● SOURCE DOCUMENT
::::

Van Dyke, a 40-year-old father of two daughters, insisted to the Chicago Tribune last month that he’s not racist. “Everyone wants to be part of the bandwagon of hatred. Anyone who knows me, knows me personally, knows ... that I’m not a racist. That’s a great false narrative ... It’s just slander,” the suspended cop said.
One former FBI agent testified last week that McDonald’s actions “did not rise to the necessity of using deadly force to stop it.”
“He never said anything to anybody, never made any threats, never made any move towards the police officers confronting him,” said Urey Patrick, who testified for the prosecution before it rested its case on Thursday. “Here in this video he’s walking away from them.”
Meanwhile, an FBI ballistics expert, Scott Patterson, testified that after McDonald fell, “plumes” of debris swirled above his body from bullets hitting the street. Some of those bullets passed through McDonald and hit the road.
A video of an FBI agent shooting 16 shots in four seconds, followed by the lawman shooting 16 shots in 14 seconds, accompanied Patterson’s testimony.
“He was taking the time to aim each shot, it was deliberate methodical – only way to describe that,” Patterson told jurors.
Another state witness, Jose Torres, said he was driving his son to the hospital when they encountered the scene with McDonald and police on Pulaski Road.
Torres testified that McDonald was trying to walk away from cops, and that he heard more gunfire after McDonald fell.
“Why the F are they still shooting him if he's on the ground?” Torres recalled saying.
McDonald’s story has been marked by tragedy. He was born to a teenager mother and his father was absent from his life. For most of his 17 years, he’d been a ward of the state and bounced between relatives’ homes.
When he was 3 years old, child-protective officials took him from his mother after officials allegedly found evidence of neglect. He was put into a foster home—which would soon be investigated for abusing McDonald, according to one CNN report.
McDonald was then placed at a relative’s home for seven months, before he was moved to his great-grandmother’s home and then back with his mother. After the state determined McDonald was being abused by his mother’s boyfriend, McDonald was again placed into foster care.
His great-grandmother, Goldie Hunter, would become his legal guardian in 2008, CNN reported. She died in the summer of 2013, when McDonald was 15. In January 2014, McDonald was arrested for marijuana possession and placed in juvenile detention until the following May.

::::

● DATA EXTRACT
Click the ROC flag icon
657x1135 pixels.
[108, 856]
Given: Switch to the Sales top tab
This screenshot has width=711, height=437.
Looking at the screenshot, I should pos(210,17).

::::

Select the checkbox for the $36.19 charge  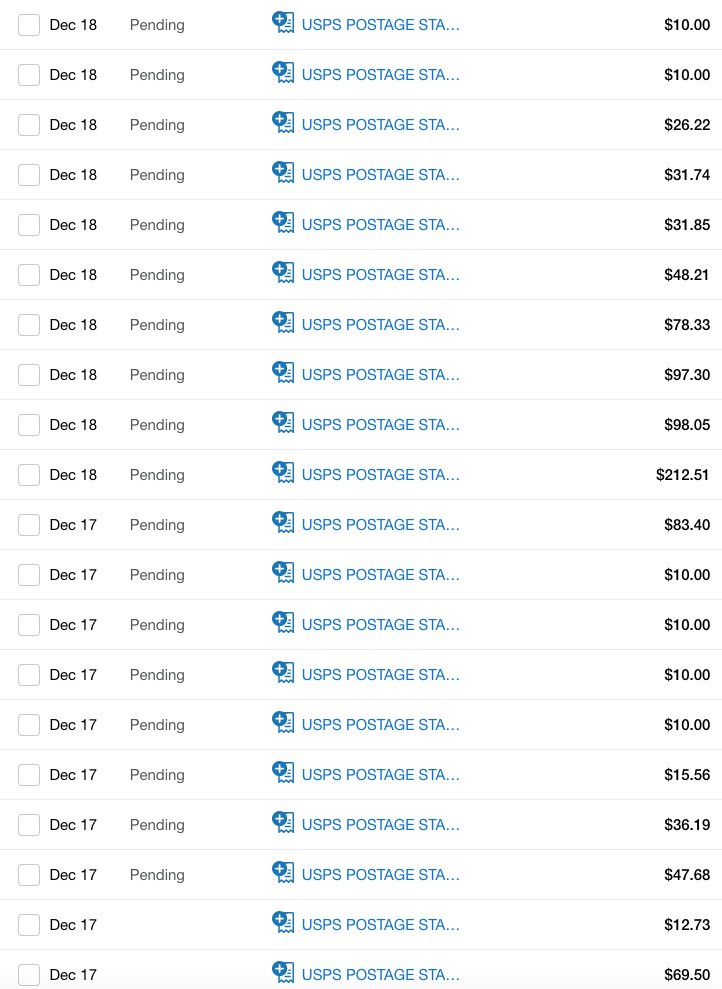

::::

● SET OF TASKS
- a) Copy everything from "Another state witness, Jose" down to "between relatives’ homes." in the article on the McDonald shooting trial, word for word.
- b) Answer these questions using the article on the McDonald shooting trial:
(i) How old was McDonald when child-protective officials took him from his mother?
(ii) Where was Jose Torres taking his son when they came upon the scene on Pulaski Road?
(iii) In what year did Goldie Hunter become McDonald's legal guardian?

● SOLUTIONS TO EACH TASK
- a)
Another state witness, Jose Torres, said he was driving his son to the hospital when they encountered the scene with McDonald and police on Pulaski Road.
Torres testified that McDonald was trying to walk away from cops, and that he heard more gunfire after McDonald fell.
“Why the F are they still shooting him if he's on the ground?” Torres recalled saying.
McDonald’s story has been marked by tragedy. He was born to a teenager mother and his father was absent from his life. For most of his 17 years, he’d been a ward of the state and bounced between relatives’ homes.

- b)
(i) 3 years old
(ii) To the hospital
(iii) 2008